Selain itu, harmoni antara peran ibu dan bapak juga perlu terwujudkan dalam kolaborasi antara guru dan orang tua di rumah. Pendidikan anak usia dini tidak bisa berdiri sendiri. Ia membutuhkan kesinambungan antara kasih dan keteladanan di madrasah dengan pengasuhan di rumah.
Ketika madrasah menanamkan nilai disiplin, orang tua menumbuhkannya dengan konsistensi. Ketika guru mengajarkan doa dan adab, keluarga memperkuatnya dengan praktik keseharian. Inilah bentuk nyata dari perlindungan cita: cita-cita anak tidak sekadar diimpikan, tetapi kita jaga bersama dengan cinta dan teladan.
Pada akhirnya, menjadi ibu untuk madrasatul ula berarti menghadirkan kehangatan yang menumbuhkan, dan menjadi bapak untuk pelindung cita berarti meneguhkan arah dan menjaga semangat anak-anak agar tidak padam.

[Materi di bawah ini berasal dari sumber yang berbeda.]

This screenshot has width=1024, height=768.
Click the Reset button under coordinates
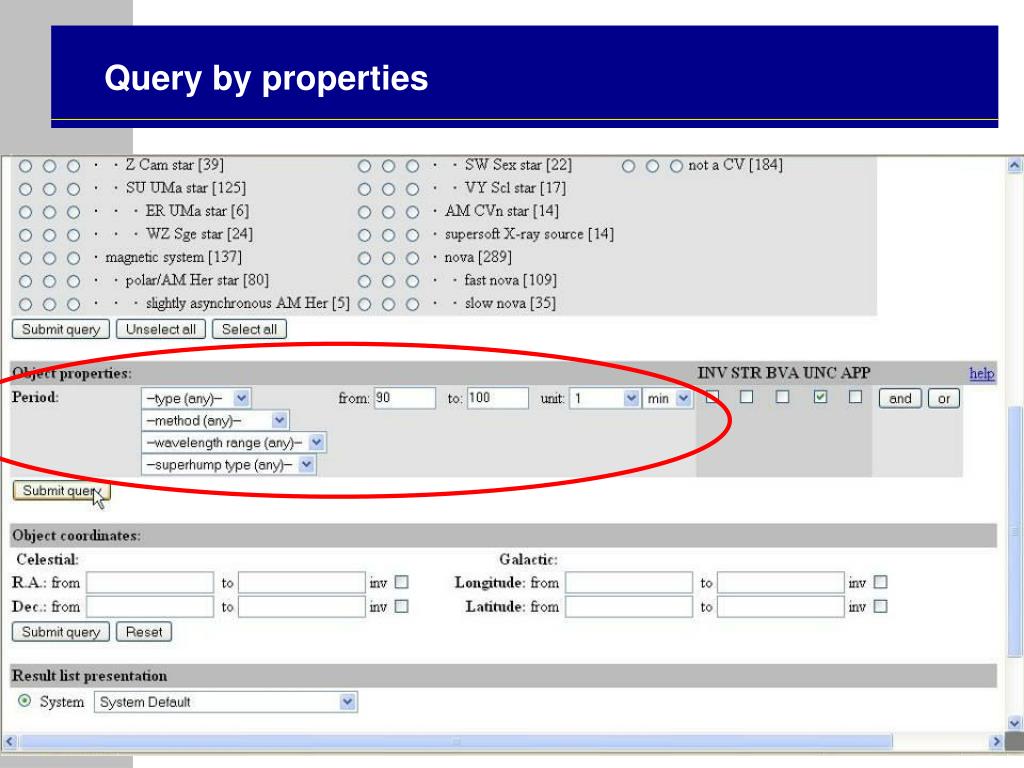pyautogui.click(x=144, y=632)
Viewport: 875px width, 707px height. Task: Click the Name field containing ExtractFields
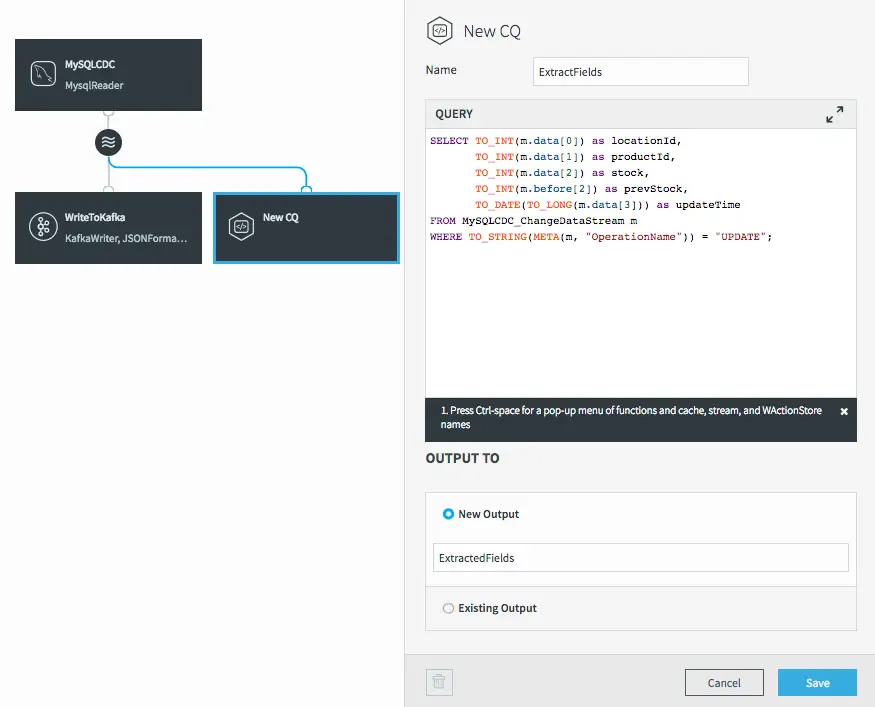pos(641,72)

Dua peran ini bersatu dalam satu niat mulia, yaitu: mendidik dengan hati, menumbuhkan dengan cinta, dan menuntun dengan nilai. Dalam harmoni kasih dan keteladanan inilah, madrasatul ula menemukan jati dirinya sebagai rumah pertama bagi generasi berakhlak dan bercita luhur. []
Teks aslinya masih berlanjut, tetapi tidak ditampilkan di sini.